- TU OBJETIVO
Copia literalmente el fragmento del texto sobre la autogestión artística que va desde "Diseño y creación" hasta "define nuestra actividad.".

- TEXTO PROPORCIONADO
Diseño y creación en la autogestión artística






¿Qué o quién es un artista hoy? ¿Por qué esa palabra dice tan poco y nada bueno? ¿Cuánto hay de idealización o de estigma sobre ese concepto? La palabra artista goza de una deliciosa imprecisión que a más de uno debilita. Necesitamos etiquetas que especifiquen mejor el contenido de los alimentos, los componentes de nuestra ropa y quizá es momento de renovar la nomencltura que define nuestra actividad.

El ámbito artístico malvive subdivido en rubros que evolucionarían mucho más si habilitaran una mayor fluidez de comunicación e intercambio. Si bien un músico no sabrá ejercer como arquitecto, sin duda, podría proporcionar interesantes saberes sobre el buen uso del ritmo en el espacio y su entendimiento de la escucha proporcionaría una orientación tan significativa como diferente a un escenógrafo. Rara vez pasa. El desempeño de nuestras actividades nos encapsula en circuitos bien delineados y aunque sabemos que el conocimiento nuevo y relevante aparece con la aproximación a otras miradas y procedimientos,  esa bendita circunstancia se habilita poco.

Entre los creadores abunda el lamento, la angustia, la frustración, la sensación de mantener solos una lucha que a nadie le importa. Ese caldo de cultivo, por supuesto, no es sobre el que se hace foco. La visibilidad tiende a subrayar casi en exclusiva lo positivo. “Fue hermoso. Tuvimos la suerte de.  Nos juntamos y. Apareció Z. Nos encontramos con.” La memoria teje un itinerario que solo se detiene en la creatividad del azar y la obscenidad del trabajo queda sepultada bajo el brillo fugaz del reconocimiento. No se habla del tiempo invertido, de los horarios a contramano, de los ensayos posibles gracias a la generosidad de un espacio amigo, no reconocemos el valor de un equipo que labura sin cobrar durante el tiempo que sea preciso. Tampoco se nombra el deseo original, la fuerza indómita que nos llevó a sacar eso adelante. No se nombra porque avergüenza decir que estamos ahí por orgullo, por hambre, porque nadie nos llama para trabajar, porque la única manera que se nos ocurrió de pasar más tiempo con esa persona amada fue escribirle una obra, o porque estamos tan asustados y deprimidos que el tiempo dedicado a la búsqueda de quién sabe es lo único que trae salud. No se mencionan, por supuesto, los fracasos que tuvimos, los otros proyectos que no llegaron a puerto.

- DATOS MOSTRADOS
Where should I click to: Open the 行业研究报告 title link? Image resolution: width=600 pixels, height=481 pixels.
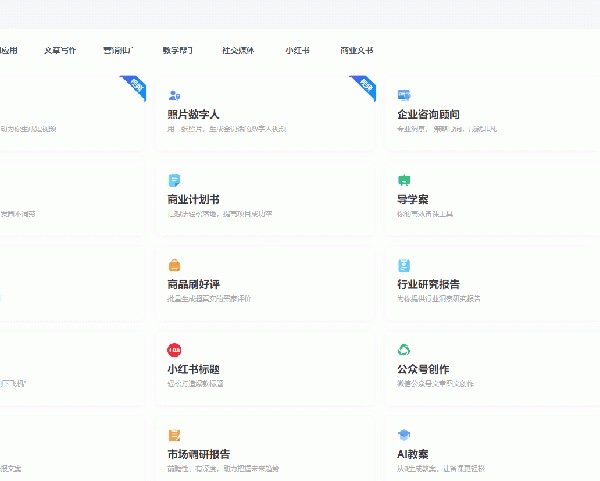pyautogui.click(x=428, y=284)

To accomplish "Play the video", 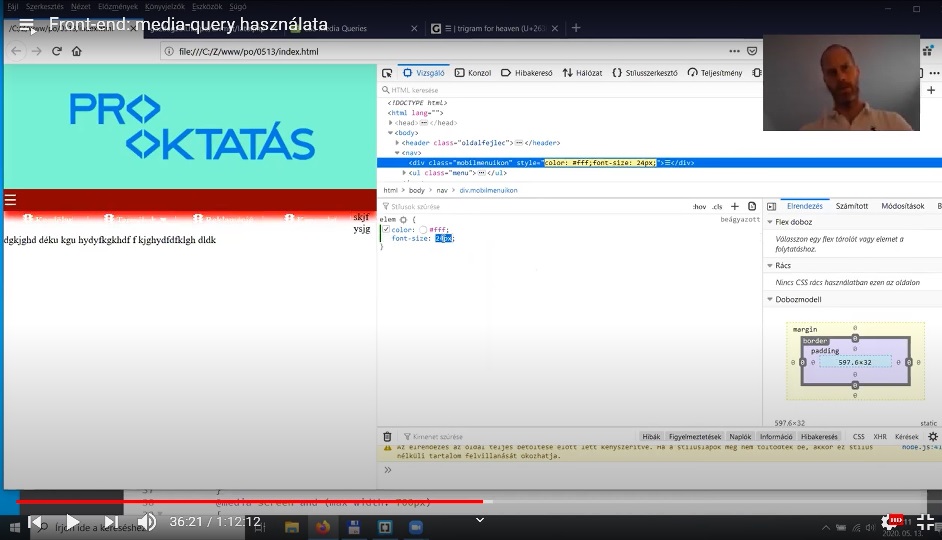I will (x=72, y=522).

- SOLUCIÓN PROPUESTA
Diseño y creación en la autogestión artística






¿Qué o quién es un artista hoy? ¿Por qué esa palabra dice tan poco y nada bueno? ¿Cuánto hay de idealización o de estigma sobre ese concepto? La palabra artista goza de una deliciosa imprecisión que a más de uno debilita. Necesitamos etiquetas que especifiquen mejor el contenido de los alimentos, los componentes de nuestra ropa y quizá es momento de renovar la nomencltura que define nuestra actividad.